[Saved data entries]
+-------+

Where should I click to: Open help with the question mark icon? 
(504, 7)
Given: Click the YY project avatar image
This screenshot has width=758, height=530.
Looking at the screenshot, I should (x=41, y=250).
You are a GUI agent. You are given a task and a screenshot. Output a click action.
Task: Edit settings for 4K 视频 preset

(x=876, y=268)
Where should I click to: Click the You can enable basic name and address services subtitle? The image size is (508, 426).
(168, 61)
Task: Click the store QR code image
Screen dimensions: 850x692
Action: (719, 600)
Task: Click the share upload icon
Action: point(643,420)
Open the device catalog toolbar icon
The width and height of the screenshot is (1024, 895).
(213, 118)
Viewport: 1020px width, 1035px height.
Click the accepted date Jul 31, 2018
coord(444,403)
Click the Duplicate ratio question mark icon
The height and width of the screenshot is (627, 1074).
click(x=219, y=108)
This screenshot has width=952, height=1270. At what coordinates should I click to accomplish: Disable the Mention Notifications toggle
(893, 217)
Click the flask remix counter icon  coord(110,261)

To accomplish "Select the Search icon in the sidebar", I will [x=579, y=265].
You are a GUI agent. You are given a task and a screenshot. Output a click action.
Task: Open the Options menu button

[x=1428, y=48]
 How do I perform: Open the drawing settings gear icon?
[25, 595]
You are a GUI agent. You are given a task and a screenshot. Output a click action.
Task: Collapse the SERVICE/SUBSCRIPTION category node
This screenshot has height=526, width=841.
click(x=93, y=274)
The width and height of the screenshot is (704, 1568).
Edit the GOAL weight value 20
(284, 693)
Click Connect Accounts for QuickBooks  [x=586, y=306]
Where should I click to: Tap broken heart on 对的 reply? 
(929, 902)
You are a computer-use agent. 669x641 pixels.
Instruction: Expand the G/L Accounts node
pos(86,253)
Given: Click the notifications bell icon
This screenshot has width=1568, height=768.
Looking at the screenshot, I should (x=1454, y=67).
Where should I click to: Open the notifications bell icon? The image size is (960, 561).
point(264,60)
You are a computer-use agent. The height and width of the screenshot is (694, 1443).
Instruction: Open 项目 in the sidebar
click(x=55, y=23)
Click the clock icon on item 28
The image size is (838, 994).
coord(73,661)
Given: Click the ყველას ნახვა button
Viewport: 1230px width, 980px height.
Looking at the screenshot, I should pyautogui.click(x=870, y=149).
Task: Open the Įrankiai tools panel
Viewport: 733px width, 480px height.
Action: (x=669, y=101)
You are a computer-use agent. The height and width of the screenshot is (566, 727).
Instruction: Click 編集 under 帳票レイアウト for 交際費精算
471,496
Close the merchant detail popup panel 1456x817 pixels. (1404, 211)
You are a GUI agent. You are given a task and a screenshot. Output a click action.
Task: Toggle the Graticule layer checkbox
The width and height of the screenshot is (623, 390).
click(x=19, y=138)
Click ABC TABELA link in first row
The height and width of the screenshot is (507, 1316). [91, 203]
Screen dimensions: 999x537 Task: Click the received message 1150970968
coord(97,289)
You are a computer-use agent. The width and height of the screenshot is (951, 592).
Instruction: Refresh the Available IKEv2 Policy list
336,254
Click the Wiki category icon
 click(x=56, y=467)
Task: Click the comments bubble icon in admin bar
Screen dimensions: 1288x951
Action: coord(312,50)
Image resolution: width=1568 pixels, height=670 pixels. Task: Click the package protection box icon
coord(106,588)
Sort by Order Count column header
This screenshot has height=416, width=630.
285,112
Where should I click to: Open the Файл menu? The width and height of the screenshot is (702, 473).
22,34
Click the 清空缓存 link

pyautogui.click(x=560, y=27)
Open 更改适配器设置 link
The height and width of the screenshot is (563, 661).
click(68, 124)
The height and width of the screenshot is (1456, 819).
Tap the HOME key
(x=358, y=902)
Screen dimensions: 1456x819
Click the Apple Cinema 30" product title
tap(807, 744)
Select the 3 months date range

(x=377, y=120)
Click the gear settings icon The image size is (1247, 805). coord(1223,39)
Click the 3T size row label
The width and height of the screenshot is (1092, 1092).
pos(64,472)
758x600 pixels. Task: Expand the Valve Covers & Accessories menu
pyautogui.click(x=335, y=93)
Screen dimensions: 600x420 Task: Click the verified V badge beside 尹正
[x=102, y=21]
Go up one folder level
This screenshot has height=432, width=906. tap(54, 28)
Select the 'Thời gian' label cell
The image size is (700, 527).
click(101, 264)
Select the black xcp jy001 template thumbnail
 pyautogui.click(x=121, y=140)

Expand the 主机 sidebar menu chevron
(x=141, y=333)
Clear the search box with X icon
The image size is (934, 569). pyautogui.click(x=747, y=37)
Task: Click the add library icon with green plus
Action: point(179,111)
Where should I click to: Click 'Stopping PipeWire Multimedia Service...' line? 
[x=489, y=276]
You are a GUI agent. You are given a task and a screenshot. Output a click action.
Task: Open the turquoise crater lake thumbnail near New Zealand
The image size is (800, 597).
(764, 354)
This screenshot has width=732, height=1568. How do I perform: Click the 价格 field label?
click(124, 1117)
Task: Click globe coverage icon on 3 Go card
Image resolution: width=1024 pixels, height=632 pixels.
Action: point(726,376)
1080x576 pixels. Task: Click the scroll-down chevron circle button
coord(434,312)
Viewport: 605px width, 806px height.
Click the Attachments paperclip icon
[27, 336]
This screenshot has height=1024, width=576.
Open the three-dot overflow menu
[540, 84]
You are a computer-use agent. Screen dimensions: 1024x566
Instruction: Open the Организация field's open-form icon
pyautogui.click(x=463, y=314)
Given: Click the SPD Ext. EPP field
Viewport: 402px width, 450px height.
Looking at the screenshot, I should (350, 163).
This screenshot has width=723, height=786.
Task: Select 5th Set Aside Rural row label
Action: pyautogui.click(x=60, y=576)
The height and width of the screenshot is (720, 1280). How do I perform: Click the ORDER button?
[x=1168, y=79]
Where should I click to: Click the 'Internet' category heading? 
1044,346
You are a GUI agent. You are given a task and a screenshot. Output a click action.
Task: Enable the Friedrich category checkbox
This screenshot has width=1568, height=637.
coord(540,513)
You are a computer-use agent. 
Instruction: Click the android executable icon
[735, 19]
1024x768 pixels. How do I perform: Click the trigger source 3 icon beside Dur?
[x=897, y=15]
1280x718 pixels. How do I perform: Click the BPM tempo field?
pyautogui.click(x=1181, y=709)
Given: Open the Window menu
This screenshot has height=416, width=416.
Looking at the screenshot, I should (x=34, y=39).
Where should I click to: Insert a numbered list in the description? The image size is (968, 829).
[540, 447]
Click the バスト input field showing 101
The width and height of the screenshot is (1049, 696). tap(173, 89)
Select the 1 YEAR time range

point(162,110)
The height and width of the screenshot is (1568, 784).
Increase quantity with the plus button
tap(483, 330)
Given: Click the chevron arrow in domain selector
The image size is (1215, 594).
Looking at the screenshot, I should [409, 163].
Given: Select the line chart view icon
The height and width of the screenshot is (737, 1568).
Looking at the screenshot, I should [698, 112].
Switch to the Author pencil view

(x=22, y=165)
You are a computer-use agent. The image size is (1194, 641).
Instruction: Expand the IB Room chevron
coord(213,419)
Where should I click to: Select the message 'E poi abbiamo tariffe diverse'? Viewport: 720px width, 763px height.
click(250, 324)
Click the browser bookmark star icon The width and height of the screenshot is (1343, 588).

+-------+

Each record above must be output without any alteration.

Where should I click to: Open help with the question mark icon? 
(504, 7)
Given: Click the YY project avatar image
This screenshot has width=758, height=530.
Looking at the screenshot, I should (x=41, y=250).
You are a GUI agent. You are given a task and a screenshot. Output a click action.
Task: Edit settings for 4K 视频 preset

(x=876, y=268)
Where should I click to: Click the You can enable basic name and address services subtitle? The image size is (508, 426).
(168, 61)
Task: Click the store QR code image
Screen dimensions: 850x692
Action: (719, 600)
Task: Click the share upload icon
Action: point(643,420)
Open the device catalog toolbar icon
The width and height of the screenshot is (1024, 895).
(213, 118)
Viewport: 1020px width, 1035px height.
Click the accepted date Jul 31, 2018
coord(444,403)
Click the Duplicate ratio question mark icon
The height and width of the screenshot is (627, 1074).
click(x=219, y=108)
This screenshot has width=952, height=1270. At what coordinates should I click to accomplish: Disable the Mention Notifications toggle
(893, 217)
Click the flask remix counter icon  coord(110,261)

To accomplish "Select the Search icon in the sidebar", I will [x=579, y=265].
You are a GUI agent. You are given a task and a screenshot. Output a click action.
Task: Open the Options menu button

[x=1428, y=48]
 How do I perform: Open the drawing settings gear icon?
[25, 595]
You are a GUI agent. You are given a task and a screenshot. Output a click action.
Task: Collapse the SERVICE/SUBSCRIPTION category node
This screenshot has height=526, width=841.
click(x=93, y=274)
The width and height of the screenshot is (704, 1568).
Edit the GOAL weight value 20
(284, 693)
Click Connect Accounts for QuickBooks  [x=586, y=306]
Where should I click to: Tap broken heart on 对的 reply? 
(929, 902)
You are a computer-use agent. 669x641 pixels.
Instruction: Expand the G/L Accounts node
pos(86,253)
Given: Click the notifications bell icon
This screenshot has width=1568, height=768.
Looking at the screenshot, I should (x=1454, y=67).
Where should I click to: Open the notifications bell icon? The image size is (960, 561).
point(264,60)
You are a computer-use agent. The height and width of the screenshot is (694, 1443).
Instruction: Open 项目 in the sidebar
click(x=55, y=23)
Click the clock icon on item 28
The image size is (838, 994).
coord(73,661)
Given: Click the ყველას ნახვა button
Viewport: 1230px width, 980px height.
Looking at the screenshot, I should pyautogui.click(x=870, y=149).
Task: Open the Įrankiai tools panel
Viewport: 733px width, 480px height.
Action: (x=669, y=101)
You are a computer-use agent. The height and width of the screenshot is (566, 727).
Instruction: Click 編集 under 帳票レイアウト for 交際費精算
471,496
Close the merchant detail popup panel 1456x817 pixels. (1404, 211)
You are a GUI agent. You are given a task and a screenshot. Output a click action.
Task: Toggle the Graticule layer checkbox
The width and height of the screenshot is (623, 390).
click(x=19, y=138)
Click ABC TABELA link in first row
The height and width of the screenshot is (507, 1316). [91, 203]
Screen dimensions: 999x537 Task: Click the received message 1150970968
coord(97,289)
You are a computer-use agent. The width and height of the screenshot is (951, 592).
Instruction: Refresh the Available IKEv2 Policy list
336,254
Click the Wiki category icon
 click(x=56, y=467)
Task: Click the comments bubble icon in admin bar
Screen dimensions: 1288x951
Action: coord(312,50)
Image resolution: width=1568 pixels, height=670 pixels. Task: Click the package protection box icon
coord(106,588)
Sort by Order Count column header
This screenshot has height=416, width=630.
285,112
Where should I click to: Open the Файл menu? The width and height of the screenshot is (702, 473).
22,34
Click the 清空缓存 link

pyautogui.click(x=560, y=27)
Open 更改适配器设置 link
The height and width of the screenshot is (563, 661).
click(68, 124)
The height and width of the screenshot is (1456, 819).
Tap the HOME key
(x=358, y=902)
Screen dimensions: 1456x819
Click the Apple Cinema 30" product title
tap(807, 744)
Select the 3 months date range

(x=377, y=120)
Click the gear settings icon The image size is (1247, 805). coord(1223,39)
Click the 3T size row label
The width and height of the screenshot is (1092, 1092).
pos(64,472)
758x600 pixels. Task: Expand the Valve Covers & Accessories menu
pyautogui.click(x=335, y=93)
Screen dimensions: 600x420 Task: Click the verified V badge beside 尹正
[x=102, y=21]
Go up one folder level
This screenshot has height=432, width=906. tap(54, 28)
Select the 'Thời gian' label cell
The image size is (700, 527).
click(101, 264)
Select the black xcp jy001 template thumbnail
 pyautogui.click(x=121, y=140)

Expand the 主机 sidebar menu chevron
(x=141, y=333)
Clear the search box with X icon
The image size is (934, 569). pyautogui.click(x=747, y=37)
Task: Click the add library icon with green plus
Action: point(179,111)
Where should I click to: Click 'Stopping PipeWire Multimedia Service...' line? 
[x=489, y=276]
You are a GUI agent. You are given a task and a screenshot. Output a click action.
Task: Open the turquoise crater lake thumbnail near New Zealand
The image size is (800, 597).
(764, 354)
This screenshot has width=732, height=1568. How do I perform: Click the 价格 field label?
click(124, 1117)
Task: Click globe coverage icon on 3 Go card
Image resolution: width=1024 pixels, height=632 pixels.
Action: point(726,376)
1080x576 pixels. Task: Click the scroll-down chevron circle button
coord(434,312)
Viewport: 605px width, 806px height.
Click the Attachments paperclip icon
[27, 336]
This screenshot has height=1024, width=576.
Open the three-dot overflow menu
[540, 84]
You are a computer-use agent. Screen dimensions: 1024x566
Instruction: Open the Организация field's open-form icon
pyautogui.click(x=463, y=314)
Given: Click the SPD Ext. EPP field
Viewport: 402px width, 450px height.
Looking at the screenshot, I should (350, 163).
This screenshot has width=723, height=786.
Task: Select 5th Set Aside Rural row label
Action: pyautogui.click(x=60, y=576)
The height and width of the screenshot is (720, 1280). How do I perform: Click the ORDER button?
[x=1168, y=79]
Where should I click to: Click the 'Internet' category heading? 
1044,346
You are a GUI agent. You are given a task and a screenshot. Output a click action.
Task: Enable the Friedrich category checkbox
This screenshot has width=1568, height=637.
coord(540,513)
You are a computer-use agent. 
Instruction: Click the android executable icon
[735, 19]
1024x768 pixels. How do I perform: Click the trigger source 3 icon beside Dur?
[x=897, y=15]
1280x718 pixels. How do I perform: Click the BPM tempo field?
pyautogui.click(x=1181, y=709)
Given: Open the Window menu
This screenshot has height=416, width=416.
Looking at the screenshot, I should (x=34, y=39).
Where should I click to: Insert a numbered list in the description? The image size is (968, 829).
[540, 447]
Click the バスト input field showing 101
The width and height of the screenshot is (1049, 696). tap(173, 89)
Select the 1 YEAR time range

point(162,110)
The height and width of the screenshot is (1568, 784).
Increase quantity with the plus button
tap(483, 330)
Given: Click the chevron arrow in domain selector
The image size is (1215, 594).
Looking at the screenshot, I should [409, 163].
Given: Select the line chart view icon
The height and width of the screenshot is (737, 1568).
Looking at the screenshot, I should [698, 112].
Switch to the Author pencil view

(x=22, y=165)
You are a computer-use agent. The image size is (1194, 641).
Instruction: Expand the IB Room chevron
coord(213,419)
Where should I click to: Select the message 'E poi abbiamo tariffe diverse'? Viewport: 720px width, 763px height.
click(250, 324)
Click the browser bookmark star icon The width and height of the screenshot is (1343, 588).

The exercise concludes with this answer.